大統領選の第一回投票で、サイードは全候補者中最多の62万711票を得票し、2位のカルーイとの決選投票に進んだ。そして、10月14日の決選投票で72.71%を得票し、大統領に当選[7]。10月23日に就任した[14][15]。サイードは、1956年のチュニジア独立後に生まれた最初の大統領である。
折からの経済不況や財政危機、また新型コロナウイルス感染症対策をめぐってヒシェーム・マシーシー首相と対立するようになり、2021年7月25日にマシーシーを首相(兼内相)を解任し、新たに任命する首相とともに自らが行政権を引き継ぐと宣言。また議会機能を30日間停止した[16]。しかしその後は新首相や正常化に向けた道筋を示すことができず、8月23日に議会機能の停止を無期限に延長した[17]。9月29日にナジュラ・ブデンを新首相に指名し[18]、10月11日に宣誓し就任した[19]。
2021年12月13日のテレビ演説では民政移管に向けた予定表を提示し、2022年1月より新憲法制定に向けたオンライン公聴会を開始し、起草する専門家会議の設置を行った上で、同年7月25日に新憲法制定に向けた国民投票を、同年12月17日に人民議会選挙を実施すると表明。ただし、それまでは議会の停止状態を維持するとも述べたため、独裁体制の長期化を懸念する声も挙がった[20]。
2022年3月30日、議員の半数以上がオンラインで開かれた議会に参加し、議会の停止を命じた大統領令への反対票を投じた。

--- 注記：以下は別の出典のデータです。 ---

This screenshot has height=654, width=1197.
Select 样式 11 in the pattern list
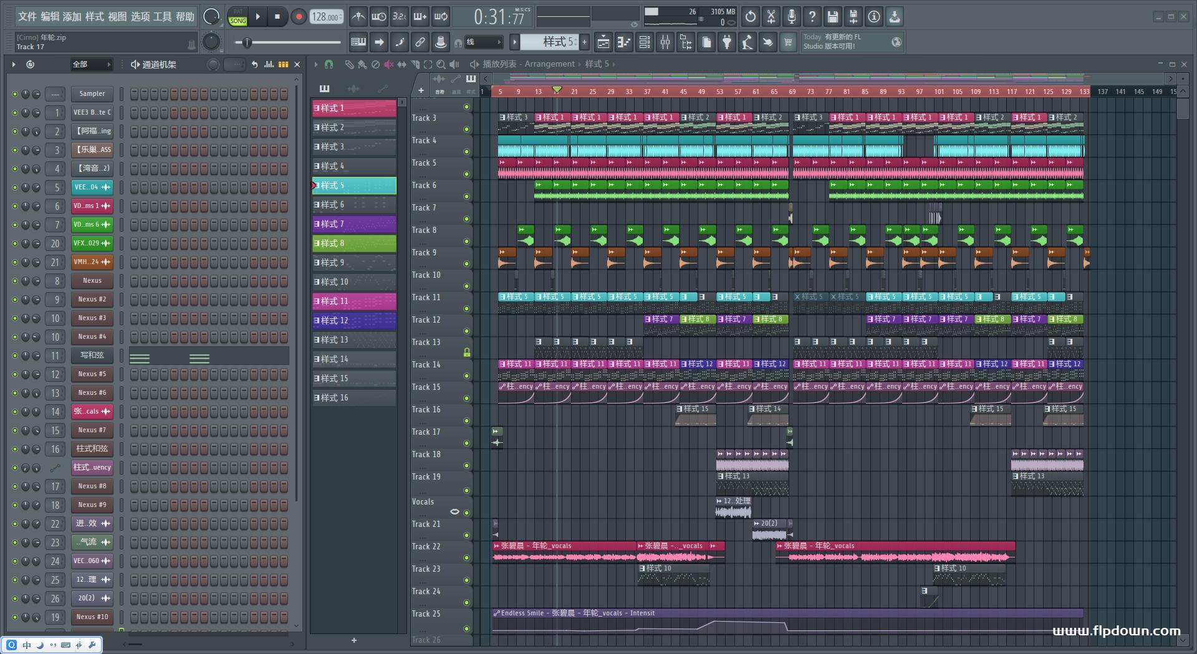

これを受けサイードは「国家に対する陰謀だ」として、議会の解散を命じた[21][22]。
チュニジアには大統領令が合法かを審査する憲法裁判所がなく、サイード政権は批判的な裁判官を50人以上罷免しており、議会停止と相まって[23]三権分立が機能していない。こうした強権的政治にもかかわらず支持率が高いのは、既成政党に属さない法学者出身で、利権に関わらない清廉潔白なイメージが強いためで[24]、「清廉な独裁者」とも呼ばれる[23]。
2023年8月2日、サイードはブデンを解任し、後任の首相に元中央銀行人事部長のアハメド・ハシャニを指名した[25][26]。2024年8月7日、ハシャニを解任し、後任に社会問題相のカメル・マドゥリを指名した[27]。
2024年10月6日に執行された大統領選挙では得票率90.7%で再選されたと、チュニジアの選挙管理委員会が翌7日に発表した[28]。野党候補のアヤチ・ザメルは7.3%、投票率は28.8%[29]。野党のボイコットなどで、投票率は前回決戦投票の55.0%から大幅に低下した[28]。